A generalized reference is the use of a form, sometimes called a place, as if it were a variable that could be read and written. The value of a place is the object to which the place form evaluates. The value of a place can be changed by using setf. The concept of binding a place is not defined in Common Lisp, but an implementation is permitted to extend the language by defining this concept.
The next figure contains examples of the use of setf. Note that the values returned by evaluating the forms in column two are not necessarily the same as those obtained by evaluating the forms in column three. In general, the exact macro expansion of a setf form is not guaranteed and can even be implementation-dependent; all that is guaranteed is that the expansion is an update form that works for that particular implementation, that the left-to-right evaluation of subforms is preserved, and that the ultimate result of evaluating setf is the value or values being stored.
Access function Update Function Update using setf x (setq x datum) (setf x datum) (car x) (rplaca x datum) (setf (car x) datum) (symbol-value x) (set x datum) (setf (symbol-value x) datum)
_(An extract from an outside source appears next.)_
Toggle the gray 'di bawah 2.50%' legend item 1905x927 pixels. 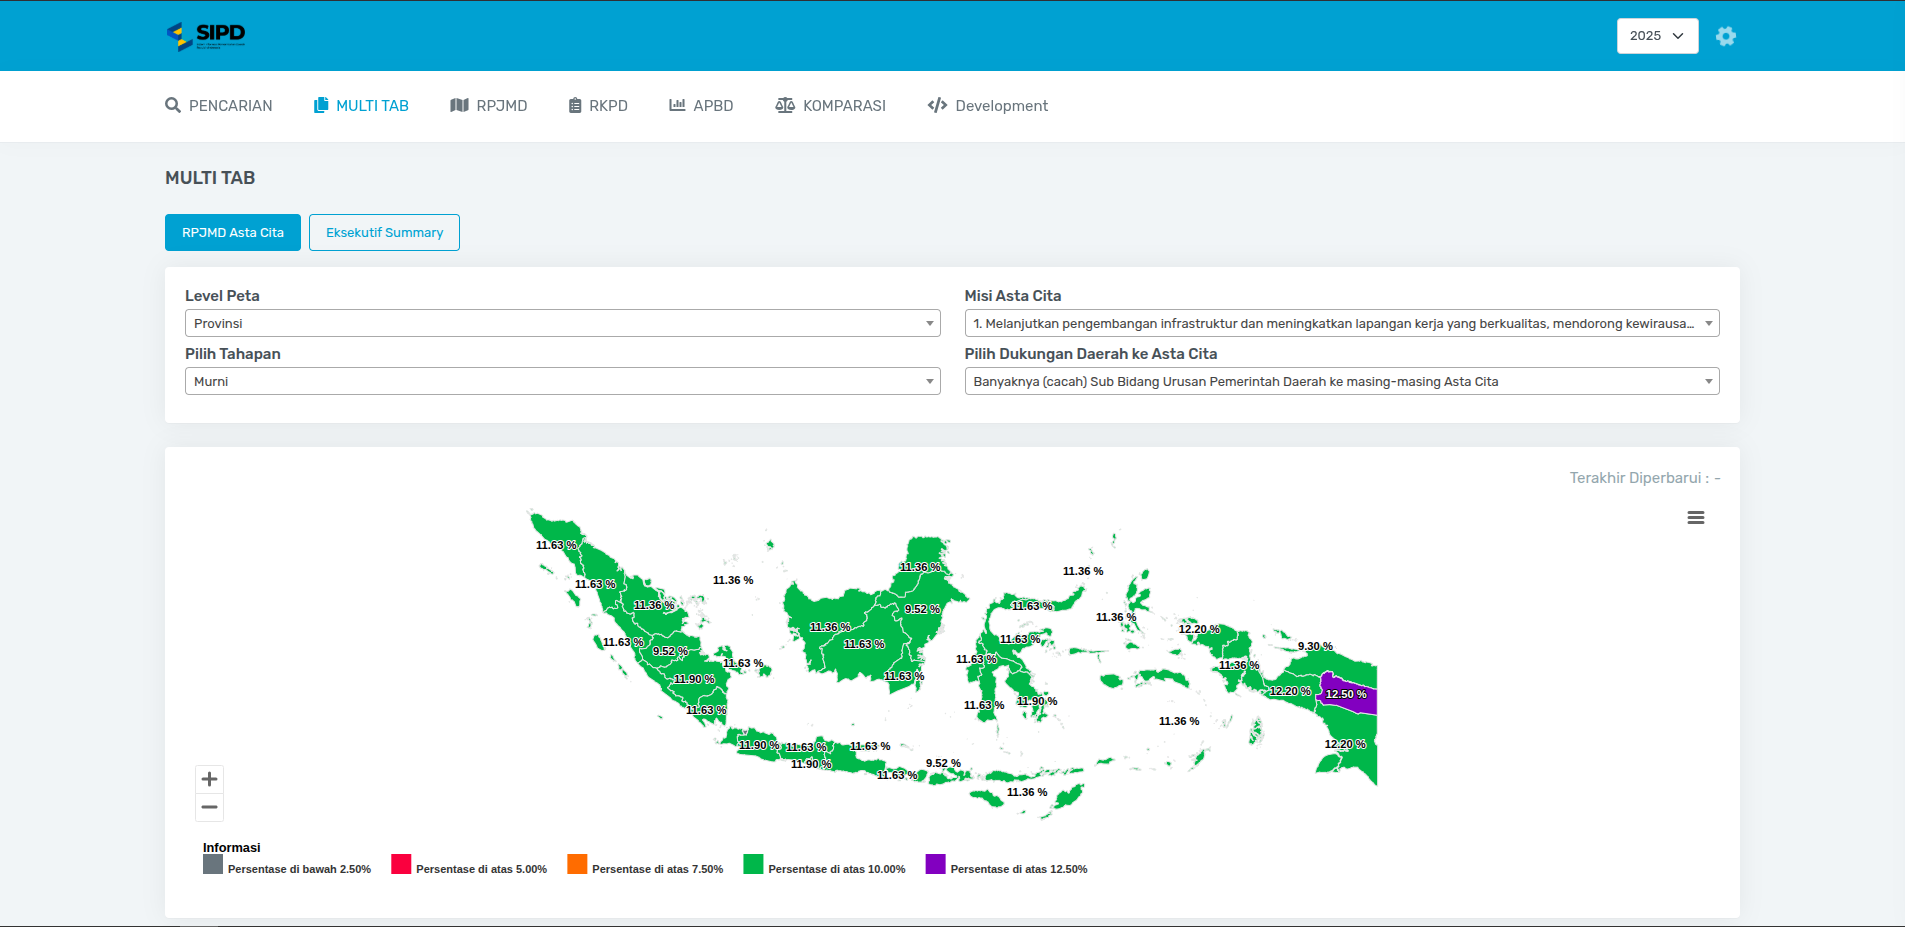pyautogui.click(x=298, y=869)
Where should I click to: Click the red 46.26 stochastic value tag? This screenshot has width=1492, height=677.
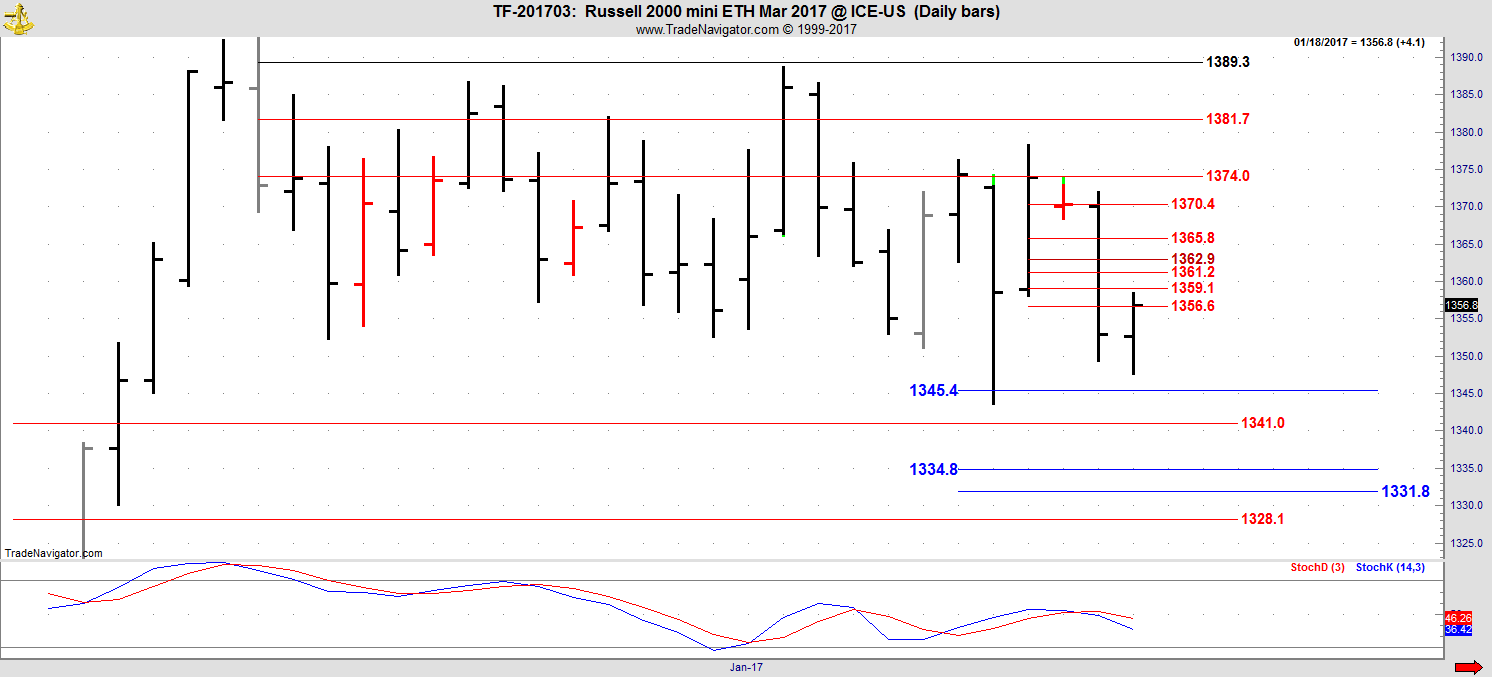1458,618
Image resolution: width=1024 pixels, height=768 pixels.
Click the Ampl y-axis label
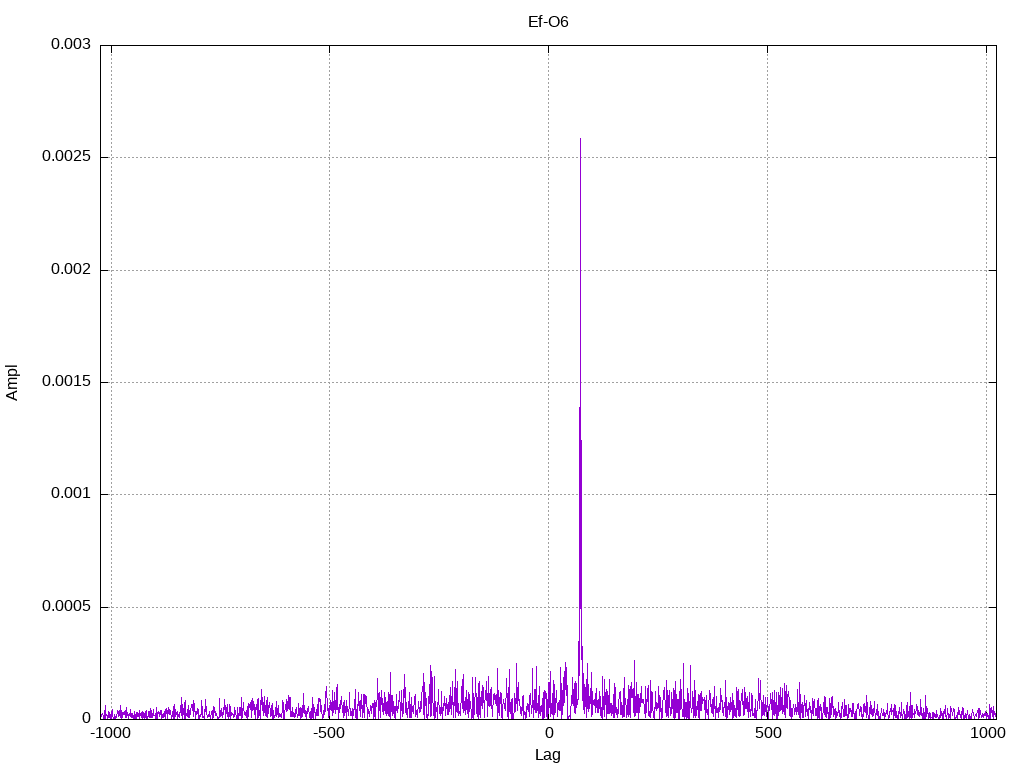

Figure 5-1. Examples of setf
The next figure shows operators relating to places and generalized reference.
assert defsetf push ccase get-setf-expansion remf ctypecase getf rotatef decf incf setf define-modify-macro pop shiftf define-setf-expander psetf
Figure 5-2. Operators relating to places and generalized reference.
Some of the operators above manipulate places and some manipulate setf expanders. A setf expansion can be derived from any place. New setf expanders can be defined by using defsetf and define-setf-expander.